In December 2012 the European Commission formally ruled that New Zealand’s privacy law provided an ‘adequate level’ of privacy protection to meet European standards. This adequacy status means that personal data information can legally be sent here from Europe for processing without special additional measures being taken by the European companies. This adequacy decision is sometimes dubbed New Zealand’s first free trade agreement with the EU. The privileged status is shared by only a handful of countries outside Europe.
Ongoing monitoring of NZ’s adequacy decision
Obviously the European Commission is concerned to ensure that any country judged to meet European standards at one point in time continues to meet those standards as the years pass. It takes an interest, for example, in any significant changes to the Privacy Act. For this reason the European Commission remains in contact with the Office of the Privacy Commissioner which is formally designated under the 2012 decision as the ‘competent supervisory authority for the application of the legal data protection standards in New Zealand’.

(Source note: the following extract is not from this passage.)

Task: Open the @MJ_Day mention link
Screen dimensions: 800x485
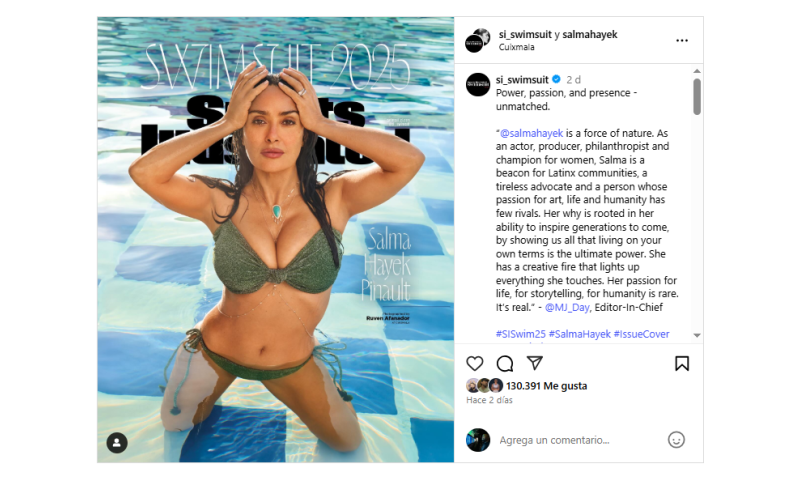Action: pyautogui.click(x=567, y=307)
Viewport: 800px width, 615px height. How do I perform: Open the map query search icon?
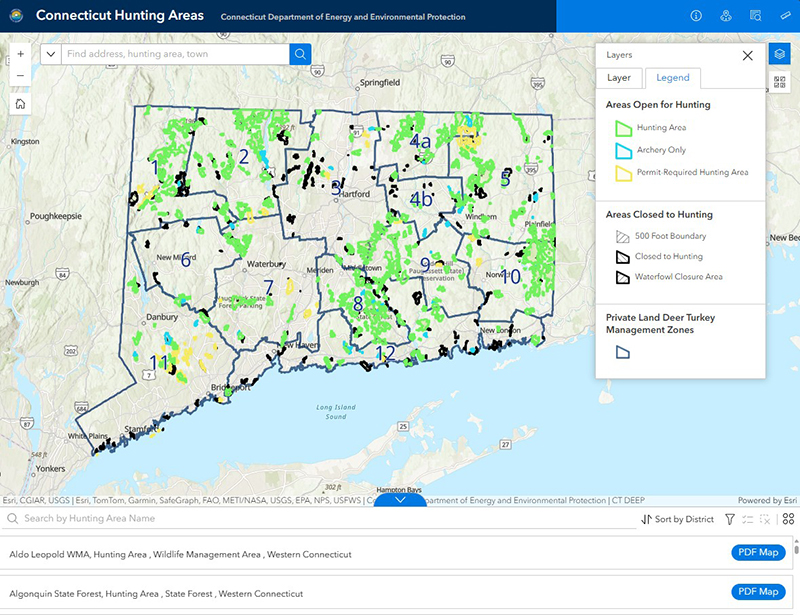[755, 16]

Recently the Privacy Commissioner and European Commission officials informally agreed a process for facilitating the ongoing monitoring of the functioning of the 2012 decision through periodic supply of update reports. The first such report was submitted in December 2015. The report highlights developments such as 2013 and 2015 amendments to the Privacy Act and the enactment of the Harmful Digital Communications Act. The Privacy Commissioner has also submitted a supplementary March 2016 report on developments in New Zealand data protection law.

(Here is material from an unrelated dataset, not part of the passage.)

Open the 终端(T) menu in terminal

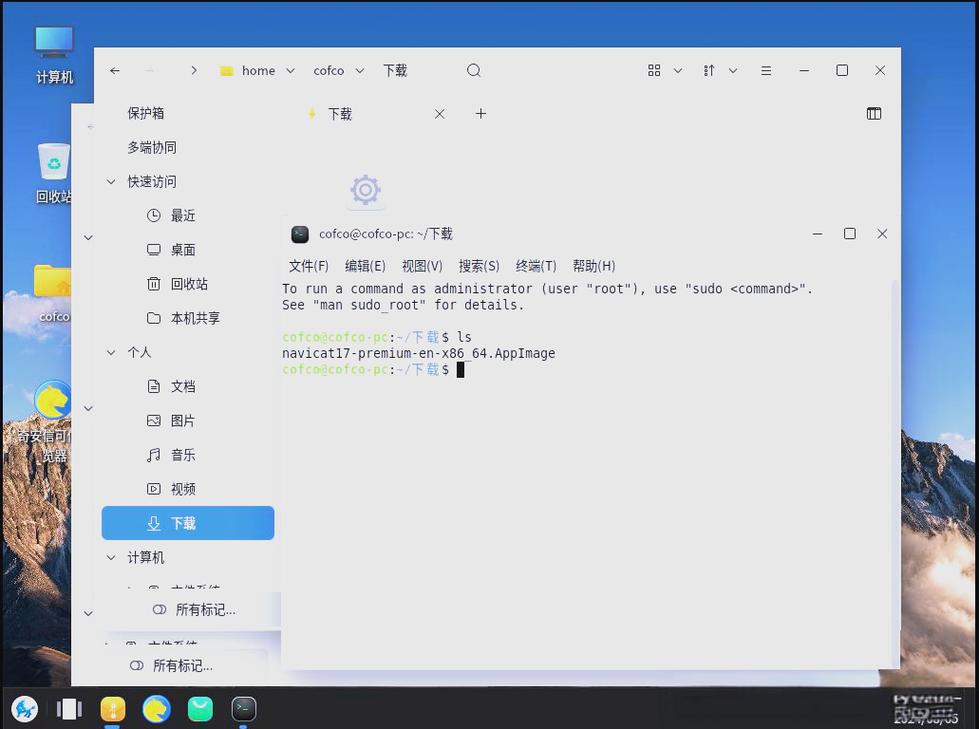(x=535, y=266)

After Edward Snowden’s revelations about the alleged actions of the NSA, a committee of the European Parliament expressed disquiet about New Zealand’s involvement and questioned whether the ‘adequacy’ determination should be revisited in light of the alleged mass surveillance. Accordingly, the periodic report also includes information about the application of privacy law to NZ’s intelligence organisations and to 2013 law changes that imposed additional privacy obligations on GCSB.

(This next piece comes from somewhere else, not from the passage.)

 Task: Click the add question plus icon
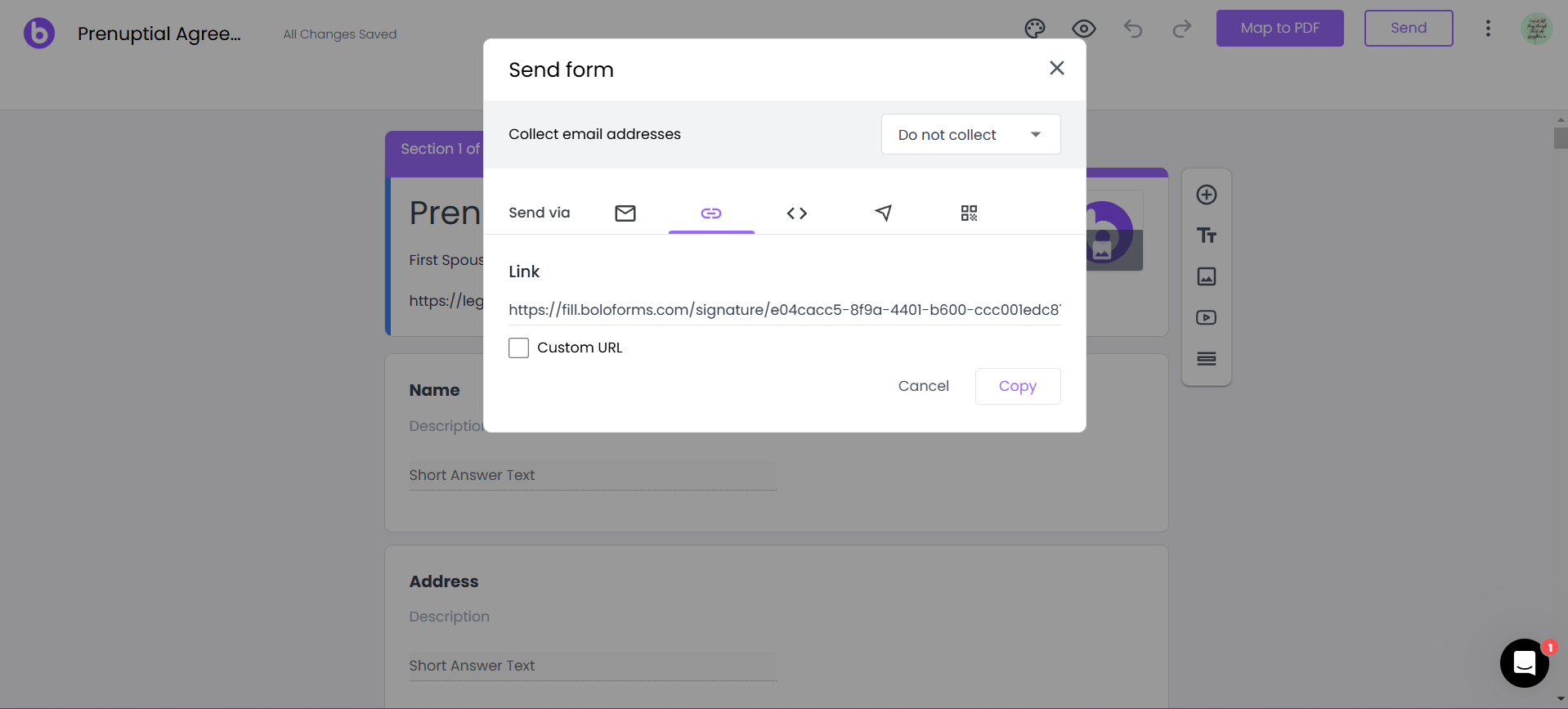coord(1207,195)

Continuation of NZ’s adequacy decision under new EU regulations
Europe’s Data Protection Directive is now 20 years old and is scheduled to be replaced by a new General Data Protection Regulation (GDPR). The Office of the Privacy Commissioner has been concerned that NZ’s status as an adequate third country be smoothly carried into the new regime.
At one stage it had been proposed by the European Parliament that third country adequacy decisions should simply expire after 3-5 years. The former Privacy Commissioner was concerned at the uncertainty this would introduce into cross-border data transfers and for business and made representations to the European Commission.
It is pleasing therefore to report that in the latest version of the proposed GDPR omits any arbitrary expiry of adequacy decisions but will instead carry them smoothly into the new regime until revoked or replaced by the European Commission. There will as now be an expectation of periodic review by the European Commission and this may be put on a more formal footing under the GDPR.
Updated on 30/3/2016 to include Supplementary Report to December 2015 Periodic Update Report on Developments in Data Protection Law in New Zealand.